Show every line in the entries below where the word "from" appears.

[[ Data records, beginning ]]

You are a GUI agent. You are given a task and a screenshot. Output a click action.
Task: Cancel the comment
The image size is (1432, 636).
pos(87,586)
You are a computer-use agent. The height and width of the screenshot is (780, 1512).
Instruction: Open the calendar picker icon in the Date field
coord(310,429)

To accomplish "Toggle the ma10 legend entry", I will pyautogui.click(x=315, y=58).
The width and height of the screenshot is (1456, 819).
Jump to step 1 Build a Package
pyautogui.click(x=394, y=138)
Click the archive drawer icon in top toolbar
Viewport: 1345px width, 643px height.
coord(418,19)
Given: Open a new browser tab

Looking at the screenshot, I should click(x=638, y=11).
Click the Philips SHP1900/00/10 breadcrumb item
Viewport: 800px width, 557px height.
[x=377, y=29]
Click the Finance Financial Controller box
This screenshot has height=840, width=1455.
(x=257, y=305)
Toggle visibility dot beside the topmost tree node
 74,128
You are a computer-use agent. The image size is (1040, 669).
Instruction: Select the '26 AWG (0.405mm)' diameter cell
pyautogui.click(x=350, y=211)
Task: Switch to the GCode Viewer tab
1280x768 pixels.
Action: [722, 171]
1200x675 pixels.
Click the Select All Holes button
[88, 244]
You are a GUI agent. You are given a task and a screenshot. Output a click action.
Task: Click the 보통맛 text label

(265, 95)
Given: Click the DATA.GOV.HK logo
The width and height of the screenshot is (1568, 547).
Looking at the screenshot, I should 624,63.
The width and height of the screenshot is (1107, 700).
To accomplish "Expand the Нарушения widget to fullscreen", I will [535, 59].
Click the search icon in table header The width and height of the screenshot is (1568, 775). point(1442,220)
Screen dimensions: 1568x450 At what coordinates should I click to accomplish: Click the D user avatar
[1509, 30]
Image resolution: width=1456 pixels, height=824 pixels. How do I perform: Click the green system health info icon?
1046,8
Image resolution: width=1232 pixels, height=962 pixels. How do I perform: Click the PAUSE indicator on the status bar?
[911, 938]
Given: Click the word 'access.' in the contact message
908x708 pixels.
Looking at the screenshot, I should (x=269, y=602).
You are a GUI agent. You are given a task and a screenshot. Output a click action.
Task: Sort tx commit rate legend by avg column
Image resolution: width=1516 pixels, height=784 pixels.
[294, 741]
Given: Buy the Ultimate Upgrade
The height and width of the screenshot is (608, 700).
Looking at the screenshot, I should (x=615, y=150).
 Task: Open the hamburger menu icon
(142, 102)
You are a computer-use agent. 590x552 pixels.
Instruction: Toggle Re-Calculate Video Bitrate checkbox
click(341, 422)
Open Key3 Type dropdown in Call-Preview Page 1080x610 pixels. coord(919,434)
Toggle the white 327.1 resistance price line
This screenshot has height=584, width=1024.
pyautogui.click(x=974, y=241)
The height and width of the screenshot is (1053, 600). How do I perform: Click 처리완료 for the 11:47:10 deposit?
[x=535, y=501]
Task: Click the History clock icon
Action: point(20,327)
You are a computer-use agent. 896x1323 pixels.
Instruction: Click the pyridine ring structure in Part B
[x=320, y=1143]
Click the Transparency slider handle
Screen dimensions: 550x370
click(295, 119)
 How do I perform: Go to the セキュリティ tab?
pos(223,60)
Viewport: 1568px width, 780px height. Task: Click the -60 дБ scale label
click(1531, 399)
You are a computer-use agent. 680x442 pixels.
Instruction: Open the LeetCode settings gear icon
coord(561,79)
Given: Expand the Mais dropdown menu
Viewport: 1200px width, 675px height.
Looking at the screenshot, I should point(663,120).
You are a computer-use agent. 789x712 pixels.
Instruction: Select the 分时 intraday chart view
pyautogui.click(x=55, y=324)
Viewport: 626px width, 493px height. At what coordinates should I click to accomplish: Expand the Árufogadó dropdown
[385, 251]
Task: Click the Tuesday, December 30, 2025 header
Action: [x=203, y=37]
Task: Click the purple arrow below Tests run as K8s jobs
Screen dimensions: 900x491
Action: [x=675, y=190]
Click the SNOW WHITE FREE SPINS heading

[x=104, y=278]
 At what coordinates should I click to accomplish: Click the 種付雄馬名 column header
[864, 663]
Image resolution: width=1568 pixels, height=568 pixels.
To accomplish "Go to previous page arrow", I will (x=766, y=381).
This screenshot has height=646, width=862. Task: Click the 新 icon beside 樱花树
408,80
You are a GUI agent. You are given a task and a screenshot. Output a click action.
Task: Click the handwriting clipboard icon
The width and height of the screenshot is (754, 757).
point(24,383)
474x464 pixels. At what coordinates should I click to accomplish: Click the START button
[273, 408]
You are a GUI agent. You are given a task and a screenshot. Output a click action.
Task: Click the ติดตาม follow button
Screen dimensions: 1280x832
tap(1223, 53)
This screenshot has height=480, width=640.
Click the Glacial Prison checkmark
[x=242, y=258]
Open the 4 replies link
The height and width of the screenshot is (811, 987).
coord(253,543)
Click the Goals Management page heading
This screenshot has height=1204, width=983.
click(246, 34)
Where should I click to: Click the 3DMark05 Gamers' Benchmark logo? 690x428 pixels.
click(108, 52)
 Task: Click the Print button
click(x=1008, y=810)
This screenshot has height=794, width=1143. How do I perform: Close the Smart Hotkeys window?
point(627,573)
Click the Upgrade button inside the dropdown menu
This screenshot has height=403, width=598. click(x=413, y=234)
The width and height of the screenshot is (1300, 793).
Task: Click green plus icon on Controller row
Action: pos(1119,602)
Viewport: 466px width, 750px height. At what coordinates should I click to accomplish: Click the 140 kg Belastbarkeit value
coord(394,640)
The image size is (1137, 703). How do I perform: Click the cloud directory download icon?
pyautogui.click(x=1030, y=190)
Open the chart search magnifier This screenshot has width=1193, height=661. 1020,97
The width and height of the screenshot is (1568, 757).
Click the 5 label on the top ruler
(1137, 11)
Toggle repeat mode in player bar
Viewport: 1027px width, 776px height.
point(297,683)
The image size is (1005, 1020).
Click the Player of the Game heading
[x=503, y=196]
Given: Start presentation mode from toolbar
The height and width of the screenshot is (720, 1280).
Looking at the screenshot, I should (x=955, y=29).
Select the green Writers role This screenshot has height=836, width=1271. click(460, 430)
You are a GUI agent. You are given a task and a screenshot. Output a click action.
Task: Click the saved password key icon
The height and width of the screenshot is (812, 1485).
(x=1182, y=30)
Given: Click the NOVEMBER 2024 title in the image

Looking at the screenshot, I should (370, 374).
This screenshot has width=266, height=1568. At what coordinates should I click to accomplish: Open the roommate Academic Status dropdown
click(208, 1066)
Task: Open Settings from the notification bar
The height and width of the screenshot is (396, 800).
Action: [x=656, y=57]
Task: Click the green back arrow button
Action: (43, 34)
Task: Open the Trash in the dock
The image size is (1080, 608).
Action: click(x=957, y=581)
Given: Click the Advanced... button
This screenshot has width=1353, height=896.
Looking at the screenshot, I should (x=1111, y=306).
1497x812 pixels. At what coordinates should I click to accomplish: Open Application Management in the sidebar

[[ Data records, end ]]

Result below:
Given: Start presentation mode from toolbar
Task: Open Settings from the notification bar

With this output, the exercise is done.